#### Given exercise:
Gather every line in the items below that contains the string "screenshot", copying each line in full. Case counts.

____ Given entries

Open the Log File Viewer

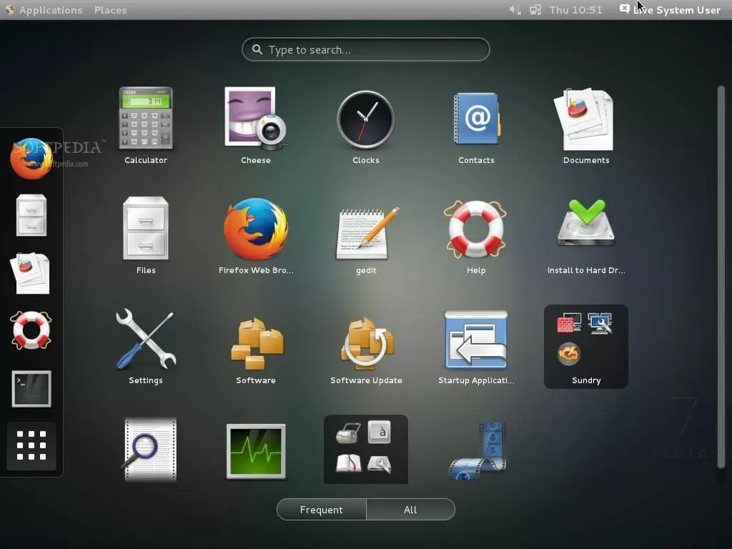pyautogui.click(x=146, y=449)
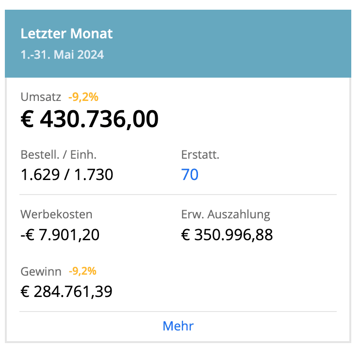Select the date range 1.-31. Mai 2024
The height and width of the screenshot is (362, 360).
62,54
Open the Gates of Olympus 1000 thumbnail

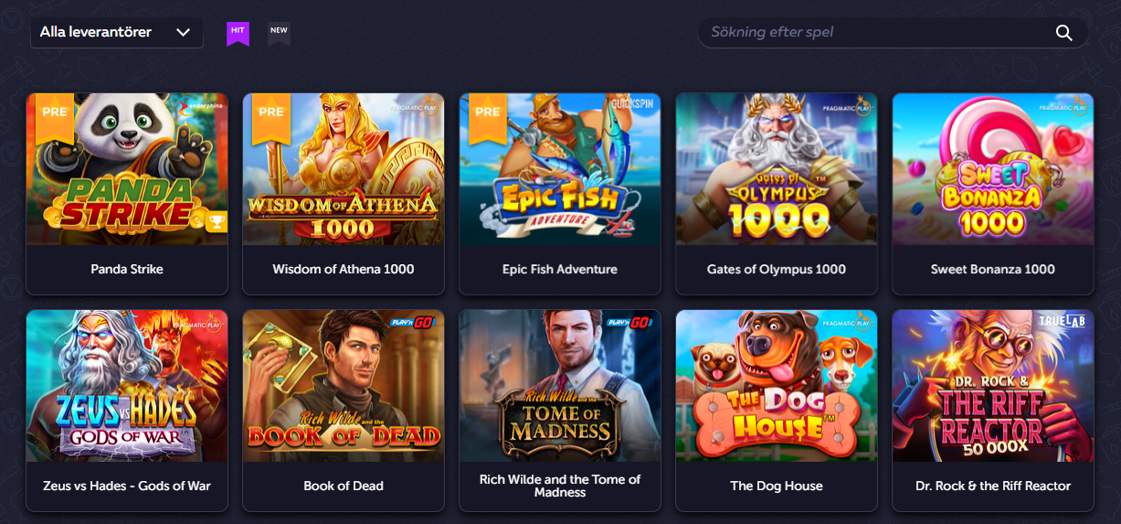pyautogui.click(x=776, y=169)
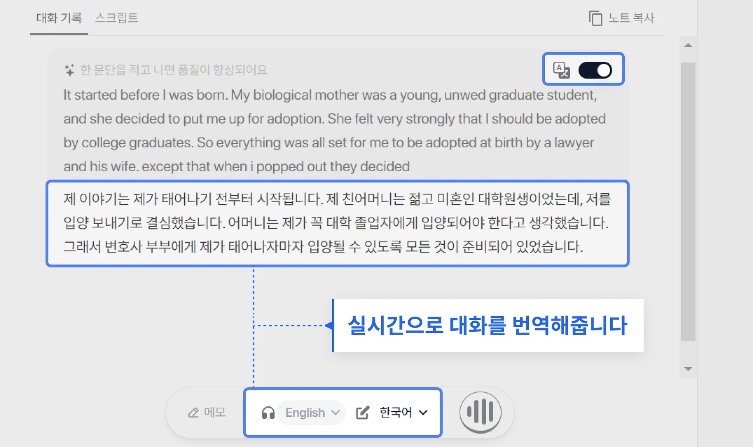Viewport: 753px width, 447px height.
Task: Click the copy icon beside 노트 복사
Action: pos(595,18)
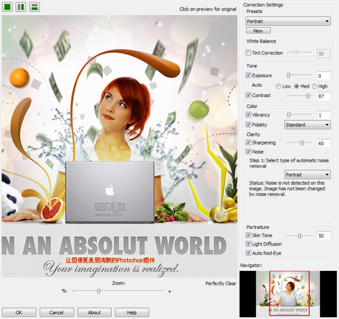Click the Contrast value input field
The width and height of the screenshot is (339, 319).
pos(324,96)
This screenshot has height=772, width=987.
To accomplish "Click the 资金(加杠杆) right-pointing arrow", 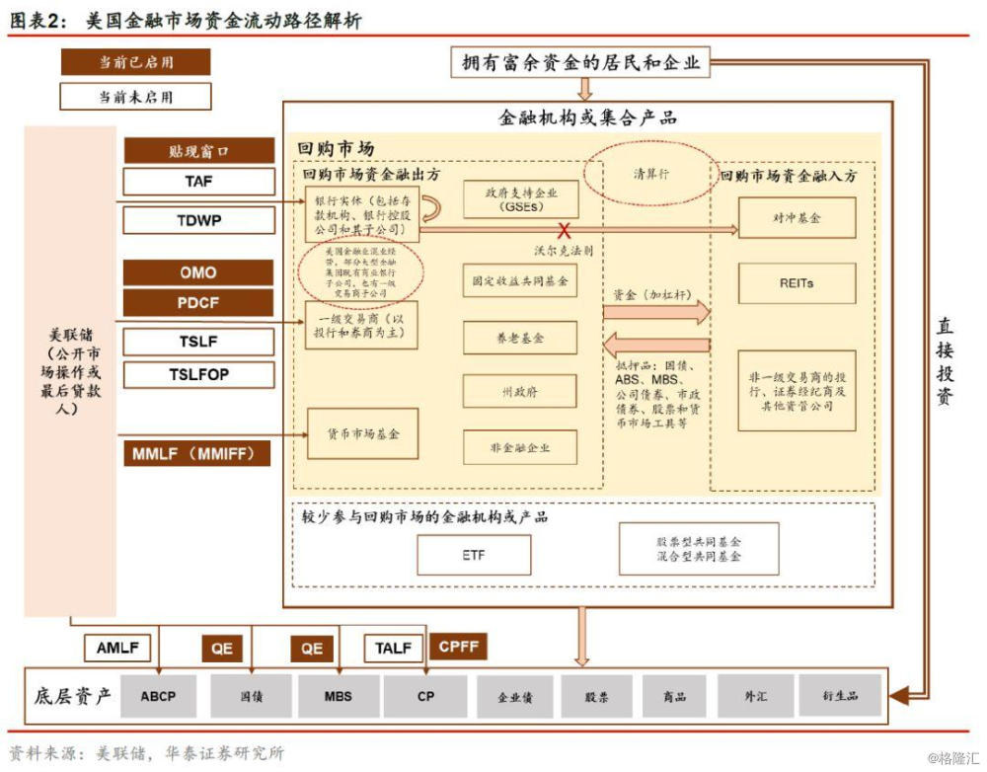I will 656,312.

________

#### Response below:
The height and width of the screenshot is (362, 360).
The width and height of the screenshot is (339, 319).
This screenshot has height=772, width=987.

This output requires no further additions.